═════ DATA SUPPLIED ═════

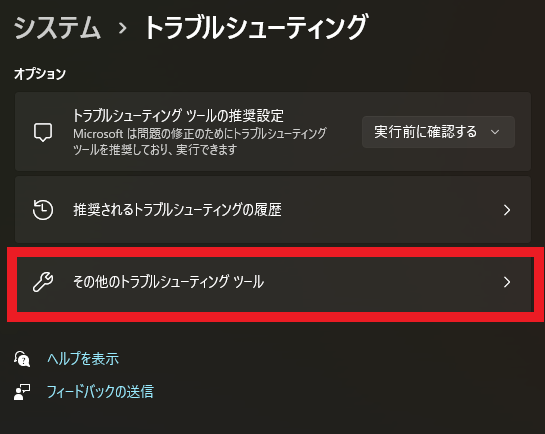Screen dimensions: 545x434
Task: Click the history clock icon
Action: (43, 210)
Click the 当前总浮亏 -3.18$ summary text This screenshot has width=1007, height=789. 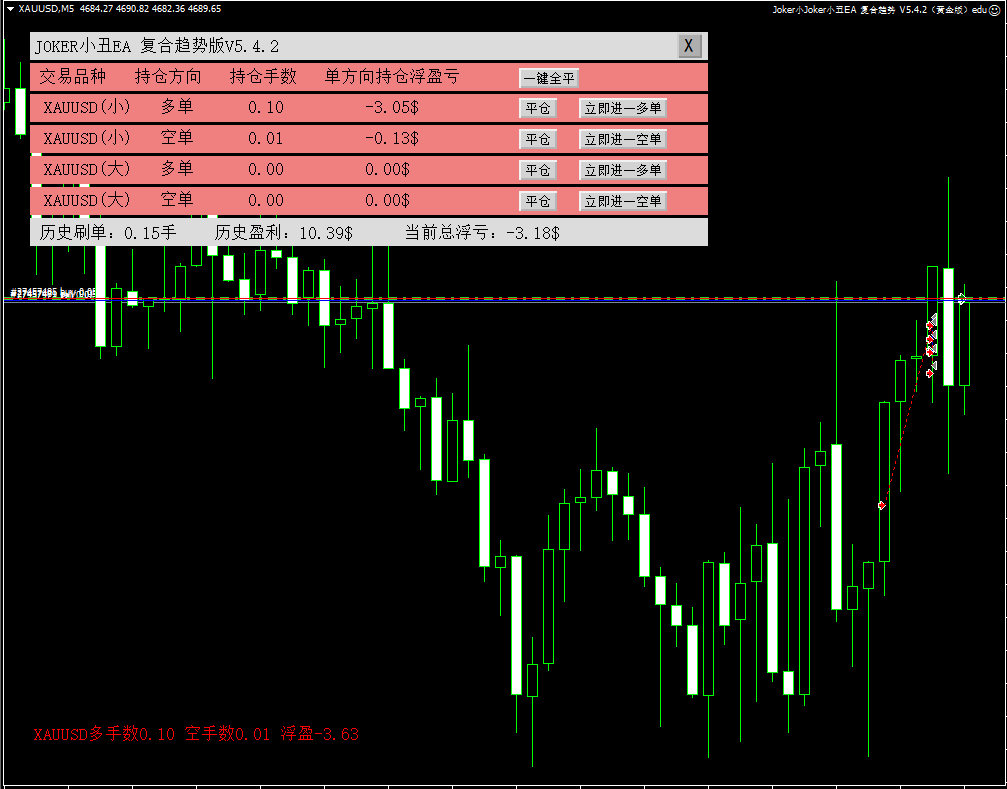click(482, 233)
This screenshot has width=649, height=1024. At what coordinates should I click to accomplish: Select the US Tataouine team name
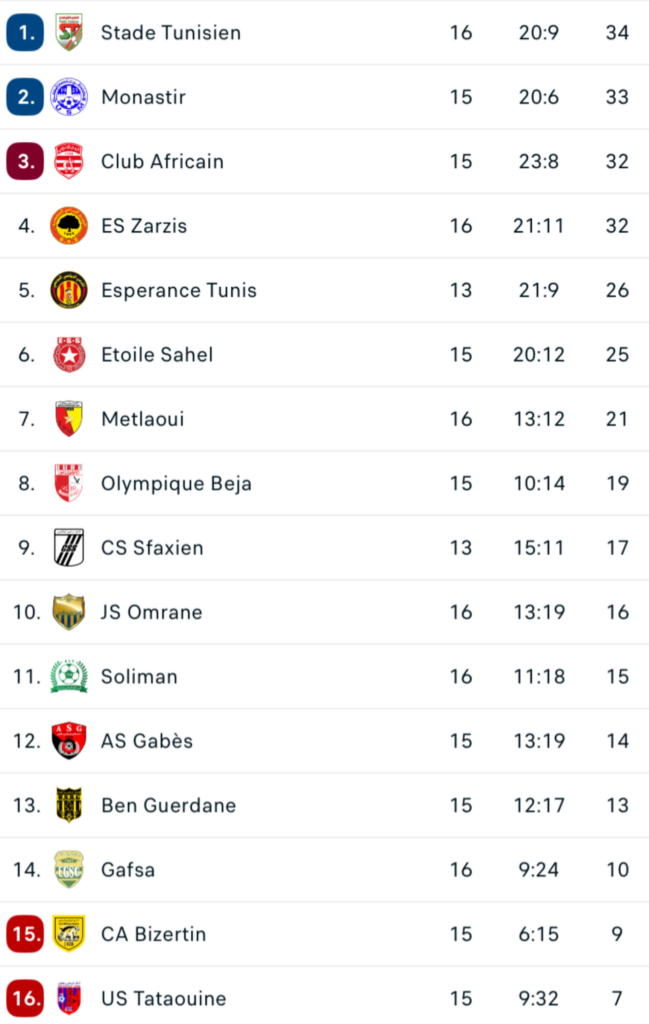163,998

═════

■ **EXERCISE INSTRUCTIONS**:
Rewrite the stretch from the line containing "This screenshot has width=649, height=1024." through the end of the records, requests included, shifting every coordinate in the answers up by 69. Leave the pictures out.

■ **RESULT BELOW**:
This screenshot has width=649, height=1024. At what coordinates should I click to accomplish: Select the US Tataouine team name
232,1067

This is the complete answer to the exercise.